On prenatal ultrasound, the findings most suspicious of cloacal malformation in order of frequency include abdominal/pelvic cystic mass, bilateral hydronephrosis, oligohydramnios, hydrocolpos, ascites, and distended bowel. However, retrospective analyses suggest that among patients with a diagnosis of cloaca at birth, as few as 6% are suspected prenatally. Mild forms of cloaca may be difficult to diagnose prenatally.

Complete cloacal dysgenesis is associated with severe oligohydramnios due to complete urinary obstruction. Affected fetuses may also have pulmonary hypoplasia. Other findings include ambiguous genitalia, a 2-vessel cord, abnormalities of the spine, and a tethered cord. Many of these fetuses may present with associated malformations and syndromes, such as cloacal dysgenesis sequence, VACTERL association, McKusick-Kaufman, Ellis-van Creveld or Bardet-Biedl syndromes.

The visualization of the bladder with one or two posterior cystic structures is highly suspicious of hydrocolpos due to cloaca. However, these findings can also be present in imperforate hymen and urogenital sinus with a normal rectum. MRI can assist in distinguishing between the two diagnoses. In both cases, there is meconium in the rectum that can be seen on MRI. However, in isolated genital obstruction, there is a different signal between the bladder and the hydrocolpos, while in urogenital sinus, the MRI signal of the vagina is similar to the bladder since the vagina is filled with a mixture of genital secretions and urine.

Megaureter is defined as a ureter that exceeds the upper limits of normal size, which is >7mm in fetuses greater than 30 weeks gestation and in children <12 years of age. Boys are affected more commonly than girls, and bilateral involvement ranges between 30 to 40%. Antenatal ultrasonography demonstrates both hydronephrosis and a dilated ureter that can be tortuous.

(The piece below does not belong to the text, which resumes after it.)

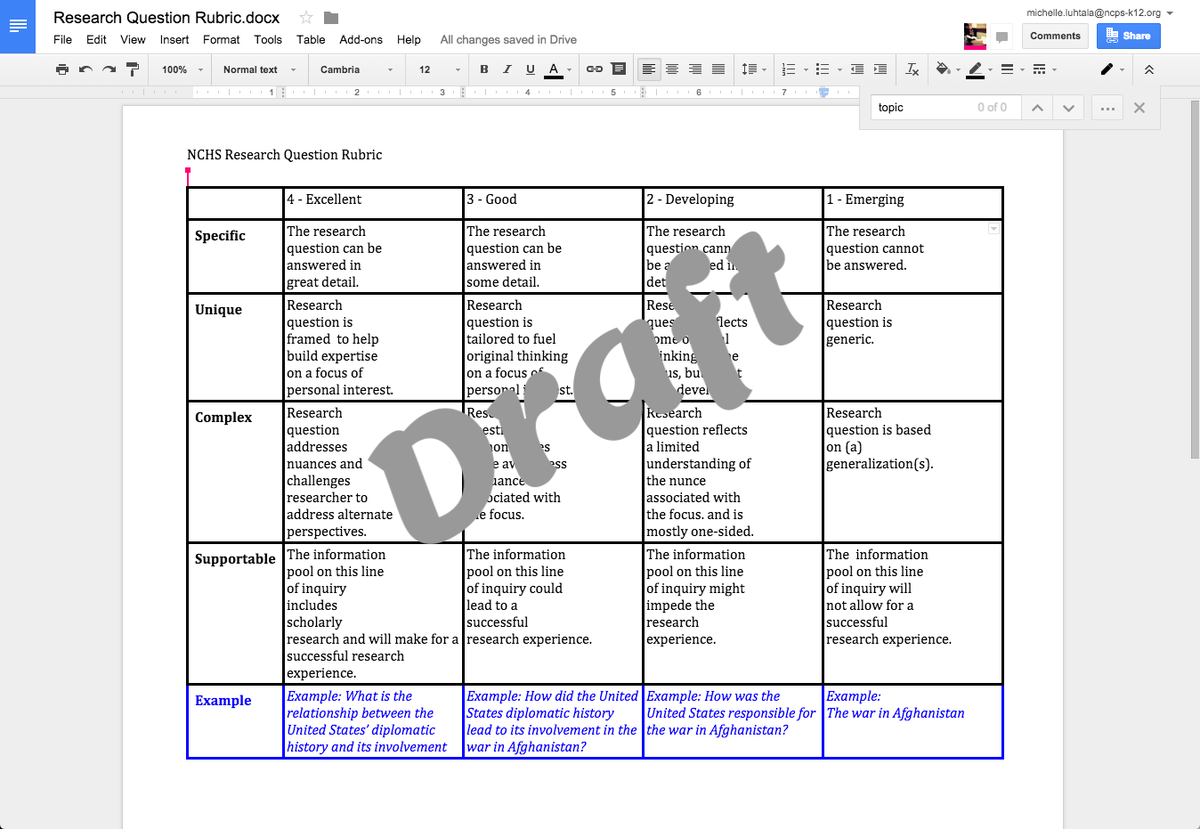This screenshot has width=1200, height=829.
Task: Click the Share button
Action: point(1128,35)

The differential diagnosis for a female fetus with an abdominal cystic mass includes ovarian cysts, enteric duplication cysts, abdominal cystic lymphangioma, intestinal atresia, hydrocolpos due to imperforate hymen or urogenital sinus, and megacystis microcolon intestinal hypoperistalsis syndrome. As ovarian cysts originate from the adnexa, they are located laterally rather than in the midline, and do not present with renal or gastrointestinal involvement, which is often the case in cloacal malformations. The main characteristic of an enteric duplication cyst a thick, multilayer wall with peristaltic movements. Lymphatic malformations appear as a thin-walled, often multilocular cyst, with either anechogenic content or with variable echogenicity due to bleeding and fibrin deposit.

Suggested readings

[1] Bischoff A, Levitt MA, Lim FY, et al. Prenatal diagnosis of cloacal malformations. Pediatr Surg Int 2010; 26: 1071-1075.
[2] Calvo-Garcia MA, Kline-Fath BM, Levitt MA, et al. Fetal MRI clues to diagnose cloacal malformations. Pediatr Radiol 2011; 41: 1117-1128.
[3] Capito C, Belarbi N, Jaouen AP, et al. Prenatal pelvic MRI: Additional clues for assessment of urogenital obstructive anomalies. J Pediatr Urol 2014; 10: 162-166.
[4] Hayashi S, Sago H, Kashima K, et al. Prenatal diagnosis of fetal hydrometrocolpos secondary to a cloacal anomaly by magnetic resonance imaging. Ultrasound Obstet Gynecol 2005; 26: 577-579.
[5] Livingston JC, Elicevik M, Breech L, et al. Persistent cloaca. A 10-year review of prenatal diagnosis. J Ultrasound Med 2012; 31: 403-407.
[6] Peiro JL, Scorletti F, Sbragia L. Prenatal diagnosis of cloacal malformation. Semin Pediatr Surg 2016; 25: 71-75.
[7] Taori K, Krishnan V, Sharbidre KG, et al. Prenatal sonographic diagnosis of fetal persistent urogenital sinus with congenital hydrocolpos. Ultrasound Obstet Gynecol 2010; 36: 641-643.
[8] Winkler NS, Kennedy AM, and Woodward PJ. Cloacal malformation. Embryology, anatomy, and prenatal imaging features. J Ultrasound Med 2012; 31: 1843-1855.